O erro das privatizações

"Permitir que acionistas descontentes possam
demitir diretores com mau desempenho é uma
forma sadia de criar empresas competitivas"

Stephen Kanitz

Luiza Ruberti

A discussão política em torno da privatização da Telebrás e de outras estatais no futuro seria bem menos emotiva e acalorada se ambos os lados atentassem para um pequeno e simples detalhe: tomando a Telebrás somente como exemplo, o detalhe é que nada menos do que 85% da empresa já pertence ao setor privado, e não ao governo. Isso mesmo, 85% da Telebrás foram construídos com recursos vindos inteiramente do setor privado, por 5 milhões de brasileiros que no decorrer dos anos investiram entre 1.000 e 2.000 reais por um plano de expansão. Em troca receberam, corretamente, ações sem direito de voto. Do ponto de vista financeiro e semântico, não faz o menor sentido falar em privatizar o que já é 85% privado. O governo está é vendendo uma parcela minoritária de somente 15% das ações da empresa, ações com direito de voto.
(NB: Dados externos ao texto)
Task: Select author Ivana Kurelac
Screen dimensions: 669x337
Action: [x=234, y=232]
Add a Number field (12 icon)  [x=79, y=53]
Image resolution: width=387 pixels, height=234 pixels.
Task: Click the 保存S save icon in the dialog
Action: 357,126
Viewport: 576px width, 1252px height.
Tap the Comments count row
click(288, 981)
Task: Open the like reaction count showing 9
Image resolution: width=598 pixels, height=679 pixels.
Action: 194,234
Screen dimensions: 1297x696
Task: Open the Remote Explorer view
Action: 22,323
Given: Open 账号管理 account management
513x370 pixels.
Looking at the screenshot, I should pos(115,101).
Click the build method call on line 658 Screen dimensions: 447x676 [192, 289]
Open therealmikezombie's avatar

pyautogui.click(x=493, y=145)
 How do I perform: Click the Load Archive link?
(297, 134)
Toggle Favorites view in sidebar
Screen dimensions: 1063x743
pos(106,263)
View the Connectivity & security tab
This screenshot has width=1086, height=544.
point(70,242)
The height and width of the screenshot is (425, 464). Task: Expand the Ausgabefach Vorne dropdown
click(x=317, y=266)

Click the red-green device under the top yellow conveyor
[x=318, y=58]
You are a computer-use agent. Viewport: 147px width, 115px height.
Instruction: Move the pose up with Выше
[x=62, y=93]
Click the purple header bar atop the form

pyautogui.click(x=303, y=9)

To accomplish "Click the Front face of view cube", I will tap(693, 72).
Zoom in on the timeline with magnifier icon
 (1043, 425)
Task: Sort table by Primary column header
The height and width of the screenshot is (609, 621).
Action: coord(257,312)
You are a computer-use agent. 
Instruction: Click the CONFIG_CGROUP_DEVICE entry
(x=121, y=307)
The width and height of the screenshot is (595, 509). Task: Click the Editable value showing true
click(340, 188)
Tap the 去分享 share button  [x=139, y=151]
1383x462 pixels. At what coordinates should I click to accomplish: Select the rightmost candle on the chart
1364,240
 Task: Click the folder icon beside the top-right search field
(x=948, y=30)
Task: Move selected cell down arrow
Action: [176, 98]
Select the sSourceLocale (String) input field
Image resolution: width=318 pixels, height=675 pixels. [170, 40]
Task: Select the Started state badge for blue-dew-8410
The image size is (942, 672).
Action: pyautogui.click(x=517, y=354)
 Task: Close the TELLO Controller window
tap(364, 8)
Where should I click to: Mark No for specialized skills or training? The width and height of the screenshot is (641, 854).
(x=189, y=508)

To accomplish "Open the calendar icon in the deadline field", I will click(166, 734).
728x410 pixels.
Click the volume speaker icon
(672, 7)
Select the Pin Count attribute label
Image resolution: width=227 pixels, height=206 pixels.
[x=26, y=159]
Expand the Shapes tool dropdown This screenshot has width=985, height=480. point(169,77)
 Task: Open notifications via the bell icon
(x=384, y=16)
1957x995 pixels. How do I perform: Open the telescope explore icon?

Por que a celeuma sobre o preço justo desses últimos 15% de ações, se ninguém questionou o preço dos primeiros 85% vendidos? Seria a proximidade das eleições? A questão aqui é outra. Graças a uma lei brasileira é possível negar o direito de voto a esses 85% de acionistas privados. Eles não podem votar para a escolha da diretoria da empresa nem opinar a favor ou contra a privatização da Telebrás. Isso permite aos detentores de somente 15% das ações mandar e desmandar na empresa sem a aprovação dos acionistas majoritários do capital. O governo está vendendo os 15% de ações que permitem o controle das decisões, razão para tanto interesse entre as empresas multinacionais. Se forem constituídas holdings, mais empréstimos do BNDES, é teoricamente possível controlar uma grande empresa controlando somente 5% das suas ações. Muito poder para um acionista só.

Em um mundo globalizado, onde empresas têm mais poder do que governos, o que deveria estar sendo discutida é a devolução do direito de voto aos acionistas. Não democratizar efetivamente as empresas é um grande retrocesso que está sendo cometido pelo governo. O erro foi não ter criado o direito de voto antes da privatização efetiva, erro que ainda pode ser corrigido nas futuras privatizações. Se o governo conceder o direito de voto aos acionistas dessas empresas, perceberá que todo o trabalho de avaliação, auditoria e leilão será desnecessário, reduzindo os custos da privatização, sem contar os problemas. E as ações minoritárias que possui poderão ser vendidas calmamente nas bolsas de valores, como todos os acionistas fazem.

Permitir que acionistas descontentes possam demitir os presidentes e diretores que não tenham bom desempenho é uma das formas mais sadias de criar empresas ágeis e competitivas. Manter o controle da empresa depois de ter vendido a maioria das ações é um privilégio que se permite ainda no Brasil aos empresários fundadores. É por isso que essas ações sem direito de voto foram criadas. Bill Gates só continua na testa da empresa que fundou porque os acionistas querem.

Normalmente, os fundadores não conseguem transformar suas empresas em grandes multinacionais, com algumas exceções. As habilidades necessárias para criar uma empresa do zero são bem diferentes daquelas que se exigem para fazer uma empresa crescer e competir globalmente. Tanto que no Brasil há no máximo uma ou duas empresas verdadeiramente multinacionais. Mais dia menos dia esses fundadores precisarão ser trocados por outro tipo de liderança empresarial.

No Brasil essa possibilidade nos é negada, razão pela qual temos ainda fundadores contentes em se perpetuar no poder, em detrimento do crescimento de nossas empresas. Tendemos a manter certos privilégios até o último momento socialmente justificável ou economicamente viável. Fomos os últimos a acabar com a escravatura, os últimos na América Latina a acabar com a inflação, e os últimos a abrir mercados protegidos. Não podemos também ser os últimos a conceder o direito de voto à maioria dos acionistas brasileiros. É o princípio básico da democracia.